HITS: Horse Shows for All of Us

You’re at a big hunter/jumper show. In one ring, riders you’ve seen on covers of horse magazines are guiding fabulous mounts over impossibly large obstacles, while at the other end of the show grounds, small children are doing their best to steer ponies over knee-high fences. And then someone whispers that the fellow driving the water truck runs the whole event-and that, Dorothy, is when you know you’re not in Kansas anymore-you’re at a HITS show.

Tom Struzzieri

HITS, or Horse Shows in the Sun, is a nationwide horse-show production company owned and operated by 42-year-old Tom Struzzieri. Struzzieri’s dynamic business sense, hands-on management style (yes, that was him on the watering truck) and just-do-it ways are making waves at every level of hunter/jumper showing.

From a modest beginning in 1981 with just one Florida show, HITS has grown to a current six venues across the country (and more may be coming). There are multi-week HITS series in California, Nevada, Arizona, Virginia, Florida and New York-huge affairs hosting an average of 250 classes and 3,000 horse people per week-long event. It’s a monstrous business that requires staggering feats of coordination and offers ample financial rewards-and it all started with a simple childhood wish to be around horses.

Growing up on New York’s Long Island, Struzzieri always knew that being in the horse business was what he wanted to do with his life. He “rode a bit, showed a little,” and at the precocious age of 18, persuaded his father and brother to partner with him in a hunter/jumper riding stable venture in upstate Poughkeepsie. There, Struzzieri served as manager and trainer to a mixed clientele of mostly “middle riders-not very competitive riders who wanted to have fun.” He’d take them to local circuit shows and once a year or so haul to bigger ones. He also held shows, one-day events initially, that over time evolved into multi-day affairs.

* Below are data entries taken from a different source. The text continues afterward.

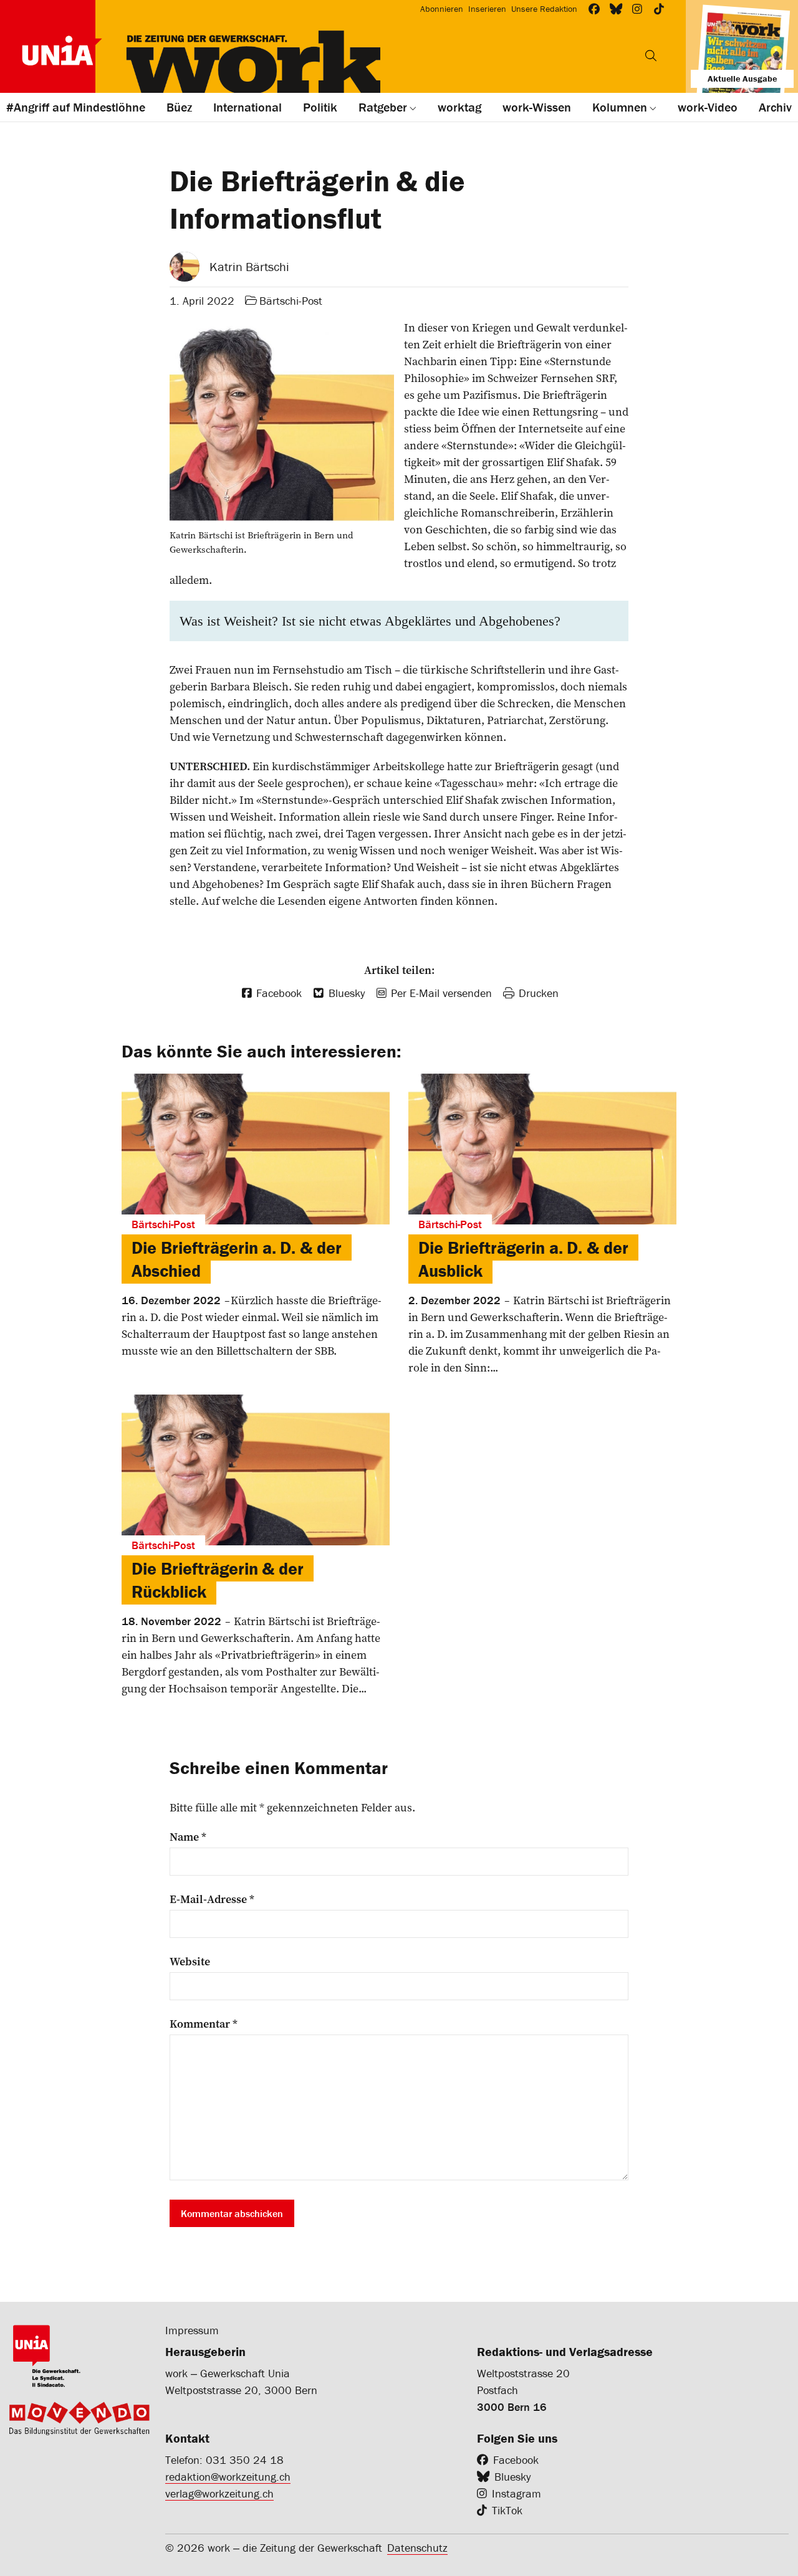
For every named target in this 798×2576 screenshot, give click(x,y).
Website (190, 1961)
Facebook (516, 2460)
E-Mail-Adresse (212, 1899)
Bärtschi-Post (290, 300)
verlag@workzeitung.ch (219, 2493)
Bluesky (512, 2476)
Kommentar (204, 2024)
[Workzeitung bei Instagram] (637, 9)
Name (188, 1837)
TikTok (507, 2510)
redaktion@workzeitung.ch (228, 2476)
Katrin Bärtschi (249, 266)
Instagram (516, 2493)
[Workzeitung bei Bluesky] (616, 9)
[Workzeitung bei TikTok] (659, 9)
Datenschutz (417, 2547)
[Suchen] (651, 55)
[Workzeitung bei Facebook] (594, 9)
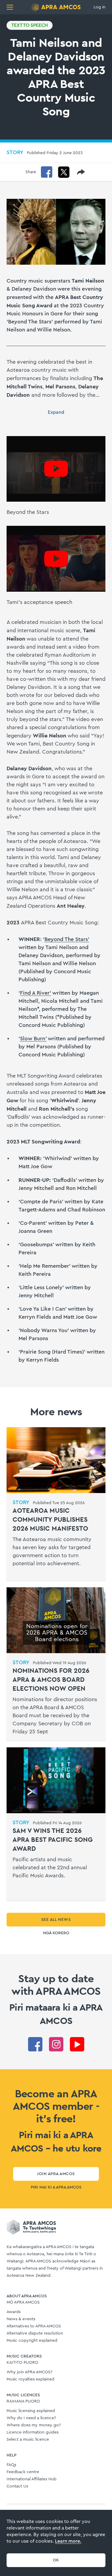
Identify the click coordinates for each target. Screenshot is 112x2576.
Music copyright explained (32, 2340)
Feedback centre (23, 2472)
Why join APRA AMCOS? (29, 2372)
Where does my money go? (34, 2425)
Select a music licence (28, 2439)
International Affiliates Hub (31, 2479)
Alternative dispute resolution (35, 2333)
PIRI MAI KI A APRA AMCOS (56, 2187)
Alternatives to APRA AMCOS (34, 2326)
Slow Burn (33, 1038)
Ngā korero (56, 1933)
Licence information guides (33, 2432)
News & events (21, 2319)
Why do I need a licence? (31, 2418)
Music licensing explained (31, 2411)
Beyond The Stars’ (67, 939)
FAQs (11, 2465)
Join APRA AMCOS (56, 2174)
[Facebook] (46, 172)
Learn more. (68, 2541)
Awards (14, 2312)
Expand (56, 412)
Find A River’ (35, 993)
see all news (56, 1920)
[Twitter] (63, 172)
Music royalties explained (30, 2379)
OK (56, 2560)
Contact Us (17, 2486)
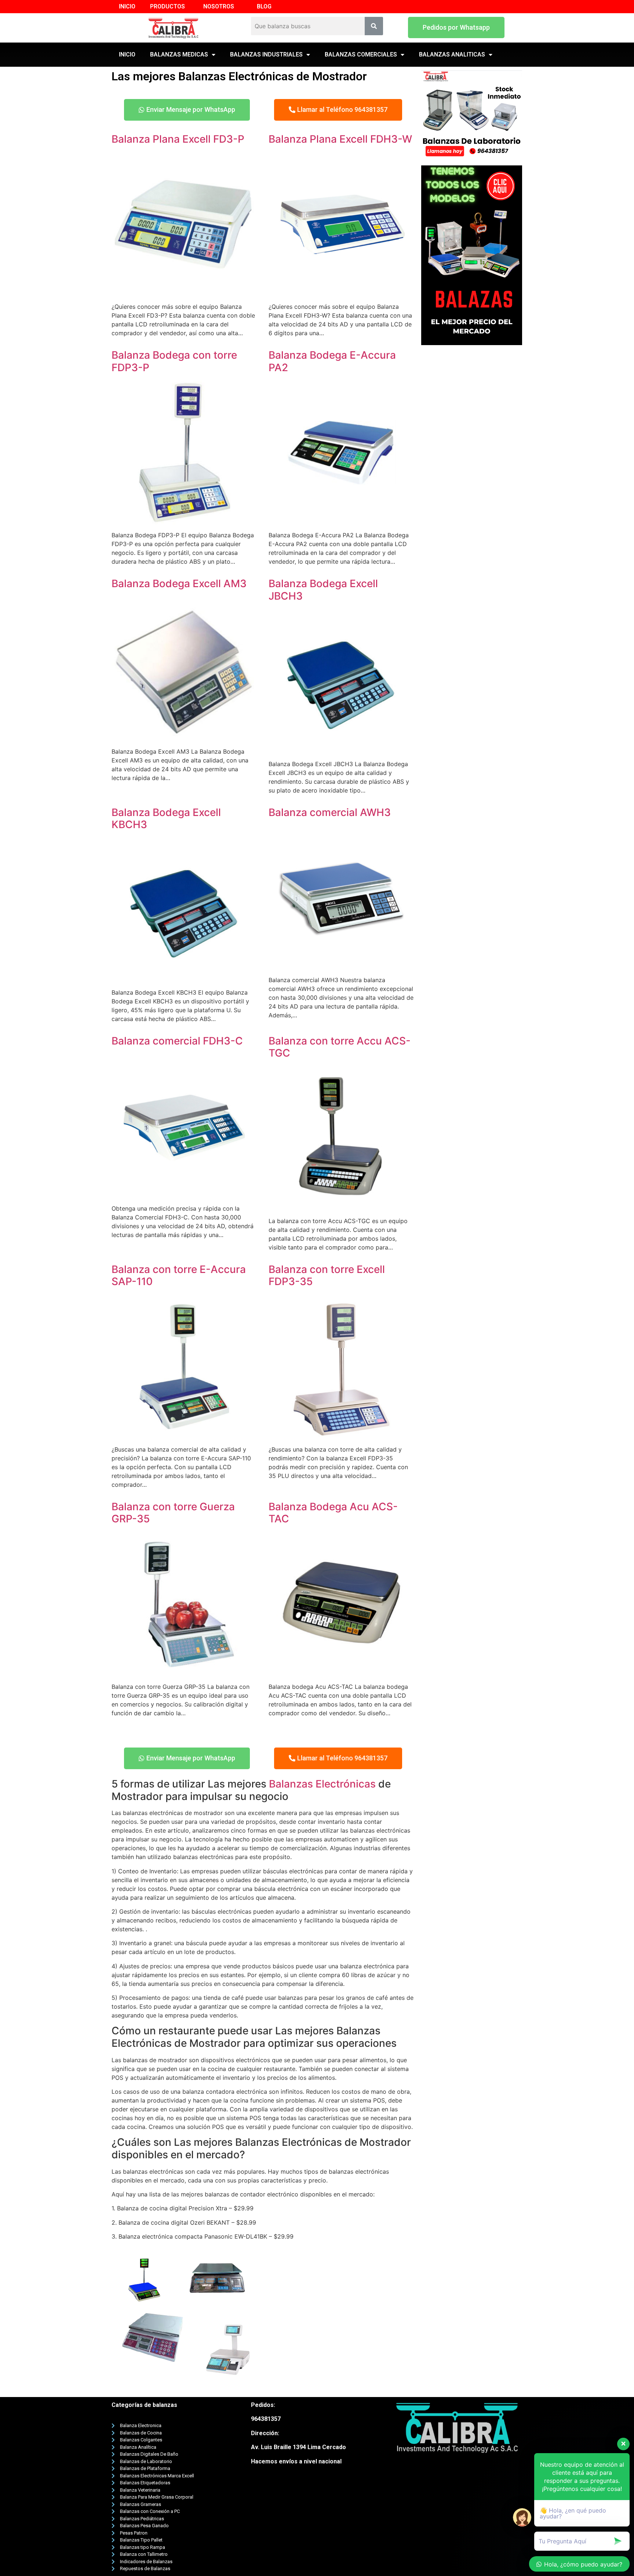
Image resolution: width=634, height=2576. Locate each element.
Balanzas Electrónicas (322, 1784)
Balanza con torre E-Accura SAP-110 (179, 1275)
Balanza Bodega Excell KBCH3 (166, 818)
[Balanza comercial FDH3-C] (184, 1193)
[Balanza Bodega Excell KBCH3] (184, 977)
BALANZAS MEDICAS (179, 54)
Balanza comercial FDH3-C (177, 1041)
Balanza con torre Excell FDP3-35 (327, 1275)
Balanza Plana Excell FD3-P (178, 139)
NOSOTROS (218, 6)
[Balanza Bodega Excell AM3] (184, 736)
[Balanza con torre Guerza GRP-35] (184, 1672)
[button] (456, 27)
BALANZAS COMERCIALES (361, 54)
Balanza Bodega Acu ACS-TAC (333, 1512)
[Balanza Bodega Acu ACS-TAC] (341, 1672)
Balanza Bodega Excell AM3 (179, 583)
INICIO (127, 6)
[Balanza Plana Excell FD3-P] (184, 292)
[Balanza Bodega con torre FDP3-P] (184, 520)
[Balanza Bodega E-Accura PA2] (341, 520)
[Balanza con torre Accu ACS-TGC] (341, 1206)
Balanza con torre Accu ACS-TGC (340, 1047)
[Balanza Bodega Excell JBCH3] (341, 749)
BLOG (264, 6)
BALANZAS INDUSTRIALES (266, 54)
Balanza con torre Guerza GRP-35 (173, 1512)
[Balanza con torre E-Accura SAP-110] (184, 1434)
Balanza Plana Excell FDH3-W (340, 139)
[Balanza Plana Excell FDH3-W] (341, 292)
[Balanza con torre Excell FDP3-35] (341, 1434)
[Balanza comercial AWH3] (341, 965)
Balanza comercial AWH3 (330, 812)
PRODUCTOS (167, 6)
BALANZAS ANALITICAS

In 1981 he took a tremendous business leap by staging a winter show in Gainesville, Florida. “Not knowing the potential problems can be a blessing,” he says, adding, “I’m not sure that, knowing what I know now, I’d suggest that particular jump.” Marketing the show was a challenge. But Struzzieri decided that instead of targeting the already well-served “high-end” rider, he’d create a show with appeal for the type of students he taught at home.

Niche marketing, Struzzieri maintains, was the reason for the success of that first show, and one of the main reasons why HITS has managed to grow enormously in the 20 years since. HITS has become an industry innovator in serving these riders, offering “middle-rider” classes such as non-rated hunter and Marshall and Sterling sections. The Marshall and Sterling League, which Struzzieri created in 1991, is a series in which nonprofessional riders only compete for year-end points.

But HITS also provides amply for riders at the other end of the spectrum: Shows feature traditional favorites including USET and Medal/Maclay classes and U.S. Grand Prix League events (in fact, with the help of sponsors such as Cosequin, HITS offers the largest collective show-jumping purse in the business, attracting world-class horses and riders).

Struzzieri has also taken his get-things-done attitude into equestrian political arenas: He’s a director of USA Equestrian (formerly AHSA), Zone 2 vice chairman and president of the National Hunter/Jumper Council. One of his main objectives (and within the USAE it’s a somewhat controversial one) is to turn the HJC into an independent organization, like the U.S. Dressage Federation and the U.S. Combined Training Association. Why does he think this would be a good idea? “So we can be discipline-specific,” he says, “and take care of the needs of the hunter/jumper industry.” There are, he says, 25,000 members of the USAE, one-third of its total membership, involved in hunter/jumper activities. “But there are hundreds of thousands of people involved in hunter/jumper activities across the country. These are the people we want to reach out for.”

Add to his HJC duties and business responsibilities the needs of a young family: He and his wife, Jane, have three children, ranging in age from 1 to 6. It’s a challenging, demanding life, but one he seems to find hugely rewarding as well. “Any person in business for themselves has a number of obstacles to overcome,” he says, “but the greater the obstacles, the greater the potential for gains. That’s worked out well for this company-it’s proven to be our success story.”